Asymptotics of the generalized exponential integral, and error bounds in the uniform asymptotic smoothing of its Stokes discontinuities

Uniform asymptotic approximations are derived for the generalized exponential integral E(p)(z), where p is real and z complex. Both the cases p --> infinity and \z\ --> infinity are considered. For the case p --> infinity an expansion in inverse powers of p is derived, which involves elementary functions and readily computed coefficients, and is uniformly valid for -pi + delta less than or equal to arg(z) less than or equal to pi - delta (where delta is an arbitrary small positive constant). An approximation for large p involving the complementary error function is also derived, which is valid in an unbounded z-domain which contains the negative real axis.

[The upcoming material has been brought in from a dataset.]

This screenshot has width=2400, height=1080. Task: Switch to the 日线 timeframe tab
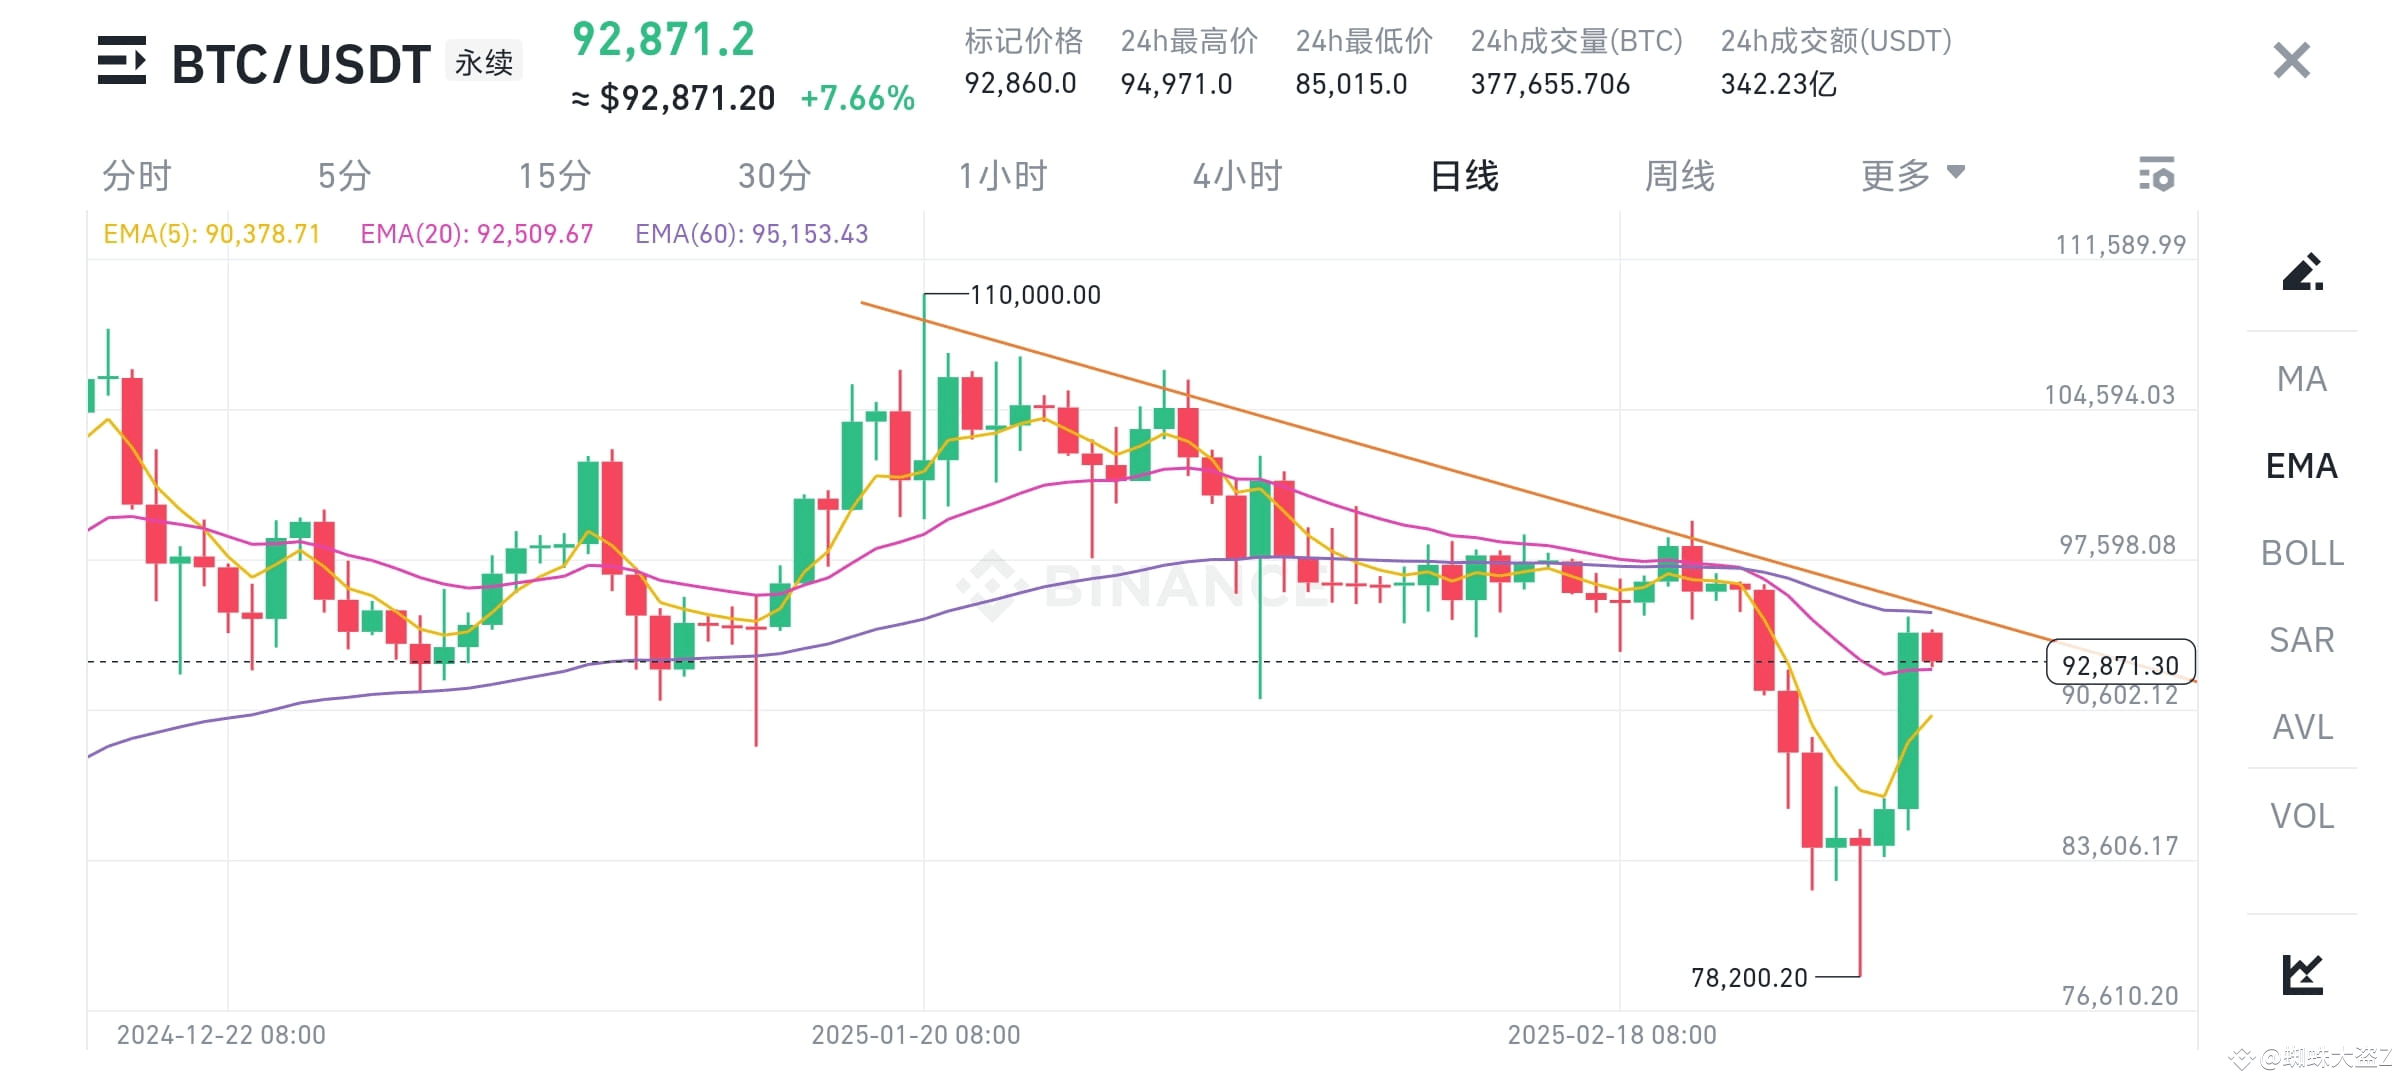pos(1462,174)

The case \z\ --> infinity is then considered, and uniform asymptotic approximations are derived, which involve the complementary error function in the first approximation, and the parabolic cylinder function in an expansion. Both approximations are valid for values of p satisfying 0 less than or equal to p less than or equal to \z\ + a, where a is bounded, uniformly for -pi + delta less than or equal to arg(z) less than or equal to 3 pi - delta. These are examples of the so-called Stokes smoothing theory which was initiated by Berry. The novelty of the new Stokes smoothing approximations is that they include explicit and realistic error bounds, as do all the other approximations in the present investigation.